## WORK TO COMPLETE
a. Check each statement against the methane vapor intrusion project description below. Answer yes or no for each and quote the words from the description that decide it.
(i) The housing tract had been left unused for close to a decade.
(ii) The United States Army retained EEC Environmental directly.
(iii) Waste in the dump was excavated before the vapor intrusion investigation took place.
b. According to the methane vapor intrusion project description below, what risk would methane seeping into the units present?
c. Write a continuation of the methane vapor intrusion project description below, starting after its last sentence.

## DOCUMENT EXCERPT
┄┄┄┄┄┄┄┄┄┄┄┄┄┄┄┄┄┄┄┄
- Evaluate of methane vapor intrusion potential from capped dump
- Pilot testing of mitigation technology for potential vapor intrusion concerns
- Designed and implemented full-scale vapor intrusion mitigation systems at residential housing area
EEC Environmental (EEC) was retained by a housing developer with a direct partnership with the United States Army to conduct an evaluation of vapor intrusion potential of methane from a former waste disposal facility located adjacent to base housing. The goal of the project was to allow the use of housing tract that had been vacant for nearly 10 years out of concern that methane gas from the former dump site could accumulate under the foundation slabs and seep into units, presenting an explosive risk.
Prior to conducting the vapor intrusion investigation and mitigation, extensive investigation and excavation of waste in the dump were conducted. Remediation was intended to mitigate, to the extent possible, any methane gas seepage from the dump site to the adjacent residences, as well as allow the use of the former dump property.
Once investigation and remediation of the dump were complete, the goal of the project was to implement the necessary measures and controls to mitigate the intrusion of methane into the homes to ensure the safe occupancy of the residential structures at the site.
┄┄┄┄┄┄┄┄┄┄┄┄┄┄┄┄┄┄┄┄
## DATA EXTRACT
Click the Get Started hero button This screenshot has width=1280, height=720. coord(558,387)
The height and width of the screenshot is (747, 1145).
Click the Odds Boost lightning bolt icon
┄┄┄┄┄┄┄┄┄┄┄┄┄┄┄┄┄┄┄┄
## ANSWERS BY ITEM
a.
(i) Yes: "had been vacant for nearly 10 years"
(ii) No: "retained by a housing developer with a direct partnership with the United States Army"
(iii) Yes: "Prior to conducting the vapor intrusion investigation and mitigation, extensive investigation and excavation of waste in the dump were conducted."

b. An explosive risk.

c.
EEC conducted a feasibility study to determine if a sub-slab depressurization (SSD) system would prevent methane from the former dump site from entering these homes at levels that would present an explosive risk. The results of the feasibility study indicated that SSD was a feasible strategy to eliminate the potential for methane vapor intrusion to indoor air at the site.
Based on the results of the successful pilot test a total of 13 SSD units were installed to reduce the future risk of methane migration into the indoor breathing zone and to allow for safe occupancy of the structures. EEC continues to perform a routine operation, maintenance, and sampling to confirm continuous system operation and evaluate methane concentrations. To date, no concentrations of methane have been recorded in any of the structures.